» **Records shown**:
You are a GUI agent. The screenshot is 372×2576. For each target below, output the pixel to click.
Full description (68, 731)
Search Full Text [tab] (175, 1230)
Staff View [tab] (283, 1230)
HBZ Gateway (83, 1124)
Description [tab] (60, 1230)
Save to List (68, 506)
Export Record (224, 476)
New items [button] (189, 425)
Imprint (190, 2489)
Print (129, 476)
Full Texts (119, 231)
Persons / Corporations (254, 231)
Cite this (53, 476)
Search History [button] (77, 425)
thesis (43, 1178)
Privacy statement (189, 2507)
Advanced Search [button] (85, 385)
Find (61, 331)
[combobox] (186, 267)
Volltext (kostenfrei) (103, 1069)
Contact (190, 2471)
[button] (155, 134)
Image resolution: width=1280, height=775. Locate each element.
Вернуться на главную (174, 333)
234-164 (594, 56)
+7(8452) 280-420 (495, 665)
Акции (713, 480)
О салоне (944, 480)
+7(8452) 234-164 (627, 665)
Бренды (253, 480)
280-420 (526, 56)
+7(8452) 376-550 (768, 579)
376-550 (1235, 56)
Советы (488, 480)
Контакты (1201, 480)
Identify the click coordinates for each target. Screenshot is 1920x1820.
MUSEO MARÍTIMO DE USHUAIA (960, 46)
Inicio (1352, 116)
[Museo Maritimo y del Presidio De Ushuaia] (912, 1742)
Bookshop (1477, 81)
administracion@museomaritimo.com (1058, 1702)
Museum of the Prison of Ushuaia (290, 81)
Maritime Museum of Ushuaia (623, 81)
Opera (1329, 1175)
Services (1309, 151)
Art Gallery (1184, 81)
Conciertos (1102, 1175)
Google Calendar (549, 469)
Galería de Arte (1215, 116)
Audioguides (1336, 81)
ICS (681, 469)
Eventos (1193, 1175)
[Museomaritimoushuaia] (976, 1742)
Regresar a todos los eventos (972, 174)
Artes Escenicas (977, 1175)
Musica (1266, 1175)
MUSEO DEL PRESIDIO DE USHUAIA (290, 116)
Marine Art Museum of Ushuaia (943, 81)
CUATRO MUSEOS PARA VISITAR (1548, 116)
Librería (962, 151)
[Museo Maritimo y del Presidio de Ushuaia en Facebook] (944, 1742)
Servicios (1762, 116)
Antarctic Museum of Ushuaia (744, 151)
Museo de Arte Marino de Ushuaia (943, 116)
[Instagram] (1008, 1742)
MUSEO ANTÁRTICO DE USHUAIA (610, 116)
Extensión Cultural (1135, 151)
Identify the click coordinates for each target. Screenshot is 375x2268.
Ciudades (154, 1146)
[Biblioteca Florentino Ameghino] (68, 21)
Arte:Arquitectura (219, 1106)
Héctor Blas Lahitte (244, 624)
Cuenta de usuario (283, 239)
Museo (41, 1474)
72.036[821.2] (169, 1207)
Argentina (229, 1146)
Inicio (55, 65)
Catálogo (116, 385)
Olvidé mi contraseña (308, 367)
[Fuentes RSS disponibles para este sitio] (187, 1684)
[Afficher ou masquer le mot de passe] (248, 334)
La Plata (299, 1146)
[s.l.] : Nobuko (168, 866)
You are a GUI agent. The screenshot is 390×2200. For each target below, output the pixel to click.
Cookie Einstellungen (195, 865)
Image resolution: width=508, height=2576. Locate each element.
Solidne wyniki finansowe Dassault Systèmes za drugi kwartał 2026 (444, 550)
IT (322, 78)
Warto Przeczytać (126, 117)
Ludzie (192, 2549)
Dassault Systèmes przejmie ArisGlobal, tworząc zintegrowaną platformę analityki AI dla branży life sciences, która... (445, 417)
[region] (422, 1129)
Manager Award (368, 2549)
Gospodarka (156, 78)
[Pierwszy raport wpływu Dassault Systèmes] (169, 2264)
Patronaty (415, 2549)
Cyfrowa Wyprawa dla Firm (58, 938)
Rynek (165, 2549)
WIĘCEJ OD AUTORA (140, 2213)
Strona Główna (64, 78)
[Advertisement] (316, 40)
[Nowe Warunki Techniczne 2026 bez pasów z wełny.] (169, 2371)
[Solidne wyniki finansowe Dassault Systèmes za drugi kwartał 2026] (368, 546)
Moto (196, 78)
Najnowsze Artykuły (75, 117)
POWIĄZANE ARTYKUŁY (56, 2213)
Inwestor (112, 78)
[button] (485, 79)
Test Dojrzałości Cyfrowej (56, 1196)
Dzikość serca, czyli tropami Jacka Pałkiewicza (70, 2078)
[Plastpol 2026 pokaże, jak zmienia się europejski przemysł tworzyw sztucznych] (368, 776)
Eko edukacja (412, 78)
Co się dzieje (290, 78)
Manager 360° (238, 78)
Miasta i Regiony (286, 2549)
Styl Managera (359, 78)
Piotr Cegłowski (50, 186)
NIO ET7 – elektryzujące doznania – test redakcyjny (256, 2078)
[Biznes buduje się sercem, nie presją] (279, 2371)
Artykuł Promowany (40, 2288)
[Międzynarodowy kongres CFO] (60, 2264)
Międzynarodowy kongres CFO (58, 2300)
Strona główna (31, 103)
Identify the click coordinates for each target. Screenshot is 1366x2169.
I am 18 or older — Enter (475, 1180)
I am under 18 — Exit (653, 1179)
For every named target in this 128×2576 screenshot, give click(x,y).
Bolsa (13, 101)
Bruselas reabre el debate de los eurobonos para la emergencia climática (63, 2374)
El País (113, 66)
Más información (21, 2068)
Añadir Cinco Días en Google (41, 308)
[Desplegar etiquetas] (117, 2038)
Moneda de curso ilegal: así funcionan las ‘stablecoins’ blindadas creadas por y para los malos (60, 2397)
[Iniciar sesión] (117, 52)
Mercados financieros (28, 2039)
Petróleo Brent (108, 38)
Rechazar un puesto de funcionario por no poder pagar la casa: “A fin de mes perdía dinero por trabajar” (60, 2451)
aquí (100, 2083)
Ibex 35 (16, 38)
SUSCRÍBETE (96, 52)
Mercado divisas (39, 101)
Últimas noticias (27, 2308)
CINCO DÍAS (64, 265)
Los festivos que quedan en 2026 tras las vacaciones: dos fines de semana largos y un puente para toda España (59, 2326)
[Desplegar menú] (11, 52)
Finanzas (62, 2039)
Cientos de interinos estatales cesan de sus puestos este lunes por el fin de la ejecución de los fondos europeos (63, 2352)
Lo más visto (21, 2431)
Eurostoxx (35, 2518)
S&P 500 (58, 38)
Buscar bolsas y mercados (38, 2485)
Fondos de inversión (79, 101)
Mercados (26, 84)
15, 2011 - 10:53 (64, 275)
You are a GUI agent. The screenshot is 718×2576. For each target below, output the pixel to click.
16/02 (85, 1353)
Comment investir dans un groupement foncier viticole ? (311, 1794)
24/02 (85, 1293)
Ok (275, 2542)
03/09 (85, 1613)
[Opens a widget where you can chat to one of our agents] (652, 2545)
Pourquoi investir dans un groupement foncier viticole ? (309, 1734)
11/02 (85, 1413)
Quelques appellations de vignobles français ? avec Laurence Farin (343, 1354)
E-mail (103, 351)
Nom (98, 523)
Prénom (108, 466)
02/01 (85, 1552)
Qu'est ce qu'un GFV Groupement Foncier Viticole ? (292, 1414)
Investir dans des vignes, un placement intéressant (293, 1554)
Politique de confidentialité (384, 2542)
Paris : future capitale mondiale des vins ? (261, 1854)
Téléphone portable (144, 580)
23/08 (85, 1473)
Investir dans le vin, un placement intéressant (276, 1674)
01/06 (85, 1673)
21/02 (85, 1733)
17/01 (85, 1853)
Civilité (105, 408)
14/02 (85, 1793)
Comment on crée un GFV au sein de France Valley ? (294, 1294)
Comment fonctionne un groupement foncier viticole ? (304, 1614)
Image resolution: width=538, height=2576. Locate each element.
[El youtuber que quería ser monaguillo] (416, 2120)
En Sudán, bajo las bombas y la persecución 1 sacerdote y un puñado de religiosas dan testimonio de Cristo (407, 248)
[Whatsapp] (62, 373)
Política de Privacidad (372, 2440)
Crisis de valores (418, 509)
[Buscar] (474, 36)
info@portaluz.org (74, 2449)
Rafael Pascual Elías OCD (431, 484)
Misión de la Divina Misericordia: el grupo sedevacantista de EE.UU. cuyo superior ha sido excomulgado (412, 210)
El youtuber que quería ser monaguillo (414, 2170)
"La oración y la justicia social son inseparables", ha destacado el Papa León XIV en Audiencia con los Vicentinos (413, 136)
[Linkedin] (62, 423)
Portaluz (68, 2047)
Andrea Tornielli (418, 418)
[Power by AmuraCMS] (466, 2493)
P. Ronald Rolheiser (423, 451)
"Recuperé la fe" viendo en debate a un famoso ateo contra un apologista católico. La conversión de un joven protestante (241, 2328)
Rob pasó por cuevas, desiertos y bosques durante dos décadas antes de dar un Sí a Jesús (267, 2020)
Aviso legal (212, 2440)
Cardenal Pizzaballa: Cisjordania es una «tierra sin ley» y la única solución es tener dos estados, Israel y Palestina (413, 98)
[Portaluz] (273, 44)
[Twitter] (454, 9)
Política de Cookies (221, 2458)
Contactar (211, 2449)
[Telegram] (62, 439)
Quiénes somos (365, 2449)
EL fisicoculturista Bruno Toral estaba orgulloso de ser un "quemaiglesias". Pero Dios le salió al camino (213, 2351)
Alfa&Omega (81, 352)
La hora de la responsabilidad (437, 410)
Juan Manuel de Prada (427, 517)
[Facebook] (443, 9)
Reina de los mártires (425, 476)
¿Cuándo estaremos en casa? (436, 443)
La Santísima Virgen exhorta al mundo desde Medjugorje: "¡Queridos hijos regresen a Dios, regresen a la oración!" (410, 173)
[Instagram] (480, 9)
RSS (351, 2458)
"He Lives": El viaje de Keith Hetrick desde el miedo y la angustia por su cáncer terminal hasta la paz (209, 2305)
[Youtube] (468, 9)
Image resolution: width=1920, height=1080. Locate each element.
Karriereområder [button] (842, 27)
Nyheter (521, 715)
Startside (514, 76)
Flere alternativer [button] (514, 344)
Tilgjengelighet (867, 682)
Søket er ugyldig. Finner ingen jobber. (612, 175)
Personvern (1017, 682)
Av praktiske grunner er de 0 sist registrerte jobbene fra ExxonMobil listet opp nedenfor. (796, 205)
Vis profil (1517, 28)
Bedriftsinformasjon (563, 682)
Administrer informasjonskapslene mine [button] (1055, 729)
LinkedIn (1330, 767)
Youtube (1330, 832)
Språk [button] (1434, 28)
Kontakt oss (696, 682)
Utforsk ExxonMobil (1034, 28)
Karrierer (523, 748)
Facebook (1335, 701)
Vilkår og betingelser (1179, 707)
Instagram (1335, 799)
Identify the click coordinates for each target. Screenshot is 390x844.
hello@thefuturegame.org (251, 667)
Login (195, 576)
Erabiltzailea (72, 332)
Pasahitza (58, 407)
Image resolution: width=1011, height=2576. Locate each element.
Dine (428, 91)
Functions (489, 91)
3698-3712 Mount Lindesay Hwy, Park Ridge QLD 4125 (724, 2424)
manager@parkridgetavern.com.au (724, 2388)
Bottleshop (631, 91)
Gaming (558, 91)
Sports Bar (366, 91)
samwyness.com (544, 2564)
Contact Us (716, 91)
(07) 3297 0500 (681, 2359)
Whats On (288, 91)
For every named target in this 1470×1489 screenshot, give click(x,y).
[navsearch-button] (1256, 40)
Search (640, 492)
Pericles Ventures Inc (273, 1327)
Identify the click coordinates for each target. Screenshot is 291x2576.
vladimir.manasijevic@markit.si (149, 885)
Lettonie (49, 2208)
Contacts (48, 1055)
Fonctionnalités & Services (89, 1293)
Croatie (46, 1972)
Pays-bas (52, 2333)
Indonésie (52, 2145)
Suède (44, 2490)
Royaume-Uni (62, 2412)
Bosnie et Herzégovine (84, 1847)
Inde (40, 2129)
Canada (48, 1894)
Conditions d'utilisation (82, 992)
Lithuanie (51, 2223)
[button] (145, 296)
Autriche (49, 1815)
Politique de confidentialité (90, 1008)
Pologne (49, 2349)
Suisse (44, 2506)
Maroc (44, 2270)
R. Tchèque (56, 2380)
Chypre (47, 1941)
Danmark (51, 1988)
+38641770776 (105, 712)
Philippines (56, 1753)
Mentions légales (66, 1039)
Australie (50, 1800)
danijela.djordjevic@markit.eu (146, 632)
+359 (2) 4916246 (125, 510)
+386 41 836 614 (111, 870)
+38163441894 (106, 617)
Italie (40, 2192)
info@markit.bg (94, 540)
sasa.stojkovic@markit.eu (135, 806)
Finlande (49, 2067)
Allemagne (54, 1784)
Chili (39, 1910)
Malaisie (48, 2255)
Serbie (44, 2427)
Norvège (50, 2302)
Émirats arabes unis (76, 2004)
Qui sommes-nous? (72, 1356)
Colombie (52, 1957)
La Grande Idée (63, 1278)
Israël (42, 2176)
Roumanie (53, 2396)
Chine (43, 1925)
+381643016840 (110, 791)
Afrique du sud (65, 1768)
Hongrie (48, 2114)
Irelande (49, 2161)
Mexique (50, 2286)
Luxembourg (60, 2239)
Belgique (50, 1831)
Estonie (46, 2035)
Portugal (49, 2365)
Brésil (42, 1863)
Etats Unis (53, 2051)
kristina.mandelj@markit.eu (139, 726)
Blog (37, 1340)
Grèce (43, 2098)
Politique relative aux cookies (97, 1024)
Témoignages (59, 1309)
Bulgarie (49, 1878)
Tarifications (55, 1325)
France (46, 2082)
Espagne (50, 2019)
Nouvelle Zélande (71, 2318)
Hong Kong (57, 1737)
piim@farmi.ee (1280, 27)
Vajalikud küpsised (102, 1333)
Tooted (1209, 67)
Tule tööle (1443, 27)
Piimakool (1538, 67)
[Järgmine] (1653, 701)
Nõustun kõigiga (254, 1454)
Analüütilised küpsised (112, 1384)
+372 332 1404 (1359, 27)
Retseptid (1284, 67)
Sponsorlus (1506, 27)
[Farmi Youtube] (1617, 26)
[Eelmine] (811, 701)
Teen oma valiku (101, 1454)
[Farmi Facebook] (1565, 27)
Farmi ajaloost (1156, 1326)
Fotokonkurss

» **Required action**: From the entries above, copy each line holding "pixel".

» **The completed task**:
You are a GUI agent. The screenshot is 372×2576. For each target below, output the pixel to click.
You are a GUI agent. The screenshot is 390×2200. For each target below, output the pixel to click.
You are a GUI agent. The screenshot is 718×2576. For each target below, output the pixel to click.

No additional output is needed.